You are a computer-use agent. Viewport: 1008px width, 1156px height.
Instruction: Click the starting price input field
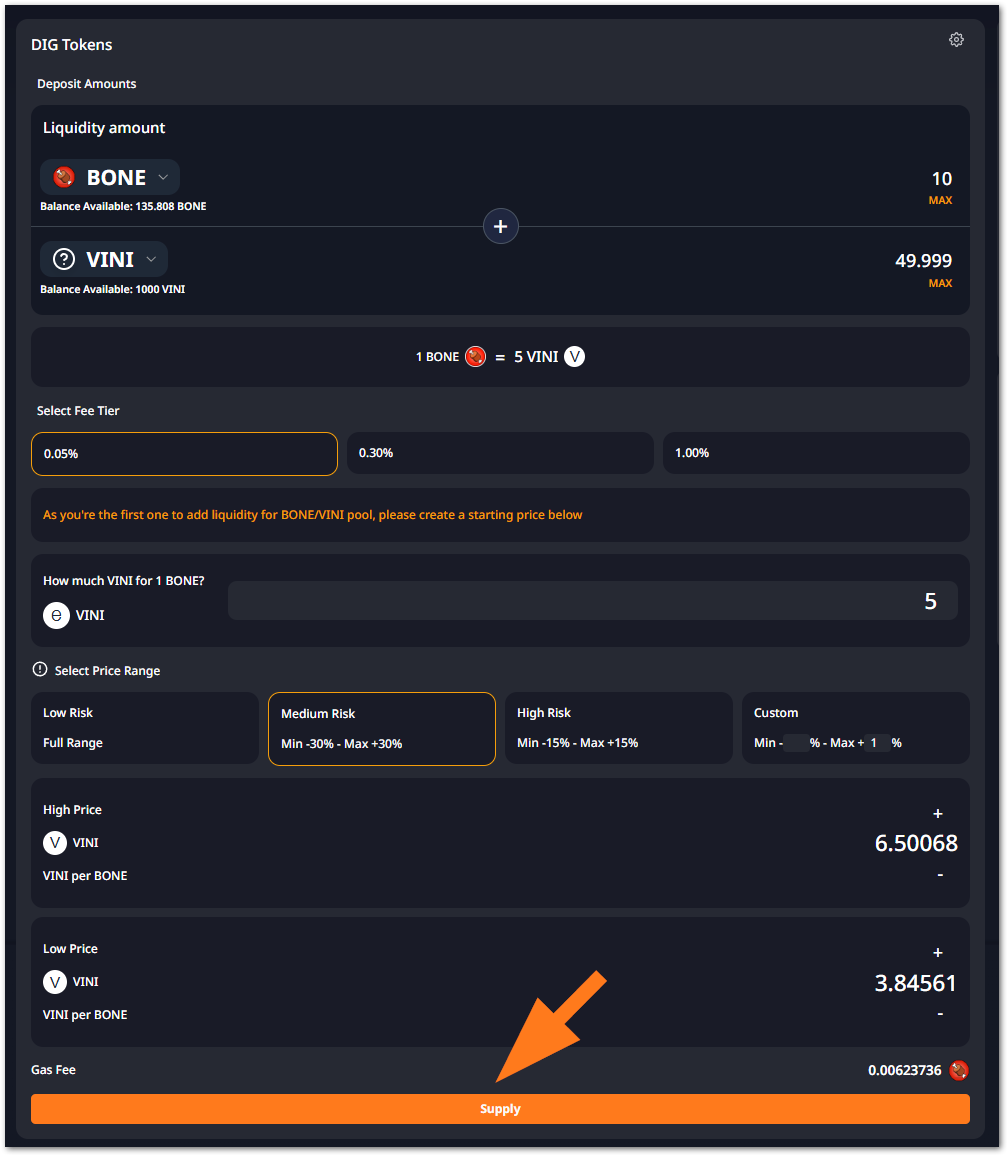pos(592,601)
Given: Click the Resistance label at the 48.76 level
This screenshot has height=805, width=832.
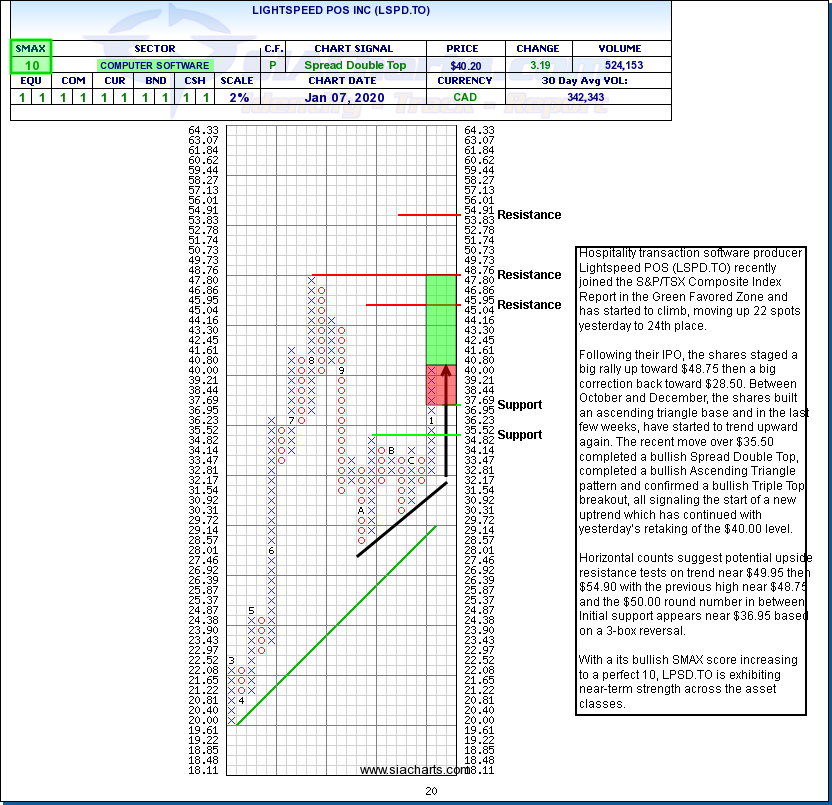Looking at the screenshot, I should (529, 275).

****************

▸ DIRECTIONS FOR THIS TASK: Exact reproduction is required. Output only the lines from the one with "Given: Click the" through the end of the listing above, both ends included, and no pictures.

▸ RESULT OF THE EXERCISE:
Given: Click the Resistance label at the 48.76 level
This screenshot has height=805, width=832.
Looking at the screenshot, I should (529, 275).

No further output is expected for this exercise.